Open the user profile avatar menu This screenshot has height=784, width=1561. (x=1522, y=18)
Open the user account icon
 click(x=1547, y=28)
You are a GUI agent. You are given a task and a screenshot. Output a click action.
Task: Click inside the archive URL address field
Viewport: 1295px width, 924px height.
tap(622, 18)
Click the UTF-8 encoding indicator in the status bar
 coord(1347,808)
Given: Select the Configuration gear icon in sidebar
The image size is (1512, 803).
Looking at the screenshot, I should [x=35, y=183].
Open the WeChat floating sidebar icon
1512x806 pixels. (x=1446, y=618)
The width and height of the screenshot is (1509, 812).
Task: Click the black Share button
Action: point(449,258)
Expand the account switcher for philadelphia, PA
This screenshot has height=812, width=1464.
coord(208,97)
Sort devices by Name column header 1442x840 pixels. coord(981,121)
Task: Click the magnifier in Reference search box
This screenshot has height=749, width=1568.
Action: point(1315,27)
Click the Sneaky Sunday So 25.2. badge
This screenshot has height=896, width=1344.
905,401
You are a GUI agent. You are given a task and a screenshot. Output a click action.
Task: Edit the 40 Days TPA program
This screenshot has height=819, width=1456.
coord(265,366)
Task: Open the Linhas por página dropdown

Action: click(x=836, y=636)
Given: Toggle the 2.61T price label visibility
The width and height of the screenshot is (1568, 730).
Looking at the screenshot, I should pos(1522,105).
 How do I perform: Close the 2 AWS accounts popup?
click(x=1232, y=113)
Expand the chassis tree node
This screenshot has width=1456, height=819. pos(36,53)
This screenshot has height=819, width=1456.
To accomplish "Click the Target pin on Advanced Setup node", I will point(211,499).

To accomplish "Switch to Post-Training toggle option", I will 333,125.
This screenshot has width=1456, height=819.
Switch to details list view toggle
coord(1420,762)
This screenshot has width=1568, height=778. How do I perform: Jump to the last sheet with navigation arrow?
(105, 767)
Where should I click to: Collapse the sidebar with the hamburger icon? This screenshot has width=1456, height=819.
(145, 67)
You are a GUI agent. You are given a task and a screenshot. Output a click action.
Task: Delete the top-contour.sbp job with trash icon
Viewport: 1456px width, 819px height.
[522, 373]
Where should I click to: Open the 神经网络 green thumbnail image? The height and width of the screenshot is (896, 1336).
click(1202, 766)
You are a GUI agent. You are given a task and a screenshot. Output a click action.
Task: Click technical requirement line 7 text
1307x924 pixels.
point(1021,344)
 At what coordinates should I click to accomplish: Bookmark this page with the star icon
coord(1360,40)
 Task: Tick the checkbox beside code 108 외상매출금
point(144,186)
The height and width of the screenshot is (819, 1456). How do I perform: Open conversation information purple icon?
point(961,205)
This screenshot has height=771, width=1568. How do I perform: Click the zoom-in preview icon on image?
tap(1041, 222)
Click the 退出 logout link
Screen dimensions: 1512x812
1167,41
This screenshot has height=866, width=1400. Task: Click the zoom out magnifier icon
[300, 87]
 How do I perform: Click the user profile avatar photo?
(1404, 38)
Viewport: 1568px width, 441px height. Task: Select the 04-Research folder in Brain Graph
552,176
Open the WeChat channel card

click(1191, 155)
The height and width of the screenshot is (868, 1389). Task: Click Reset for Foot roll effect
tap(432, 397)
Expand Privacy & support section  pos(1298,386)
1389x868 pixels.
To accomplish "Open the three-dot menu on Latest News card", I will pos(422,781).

________

§ Required work: Please work out how many lines in the material contain the word "will" and state only that number.

§ Answer space: 3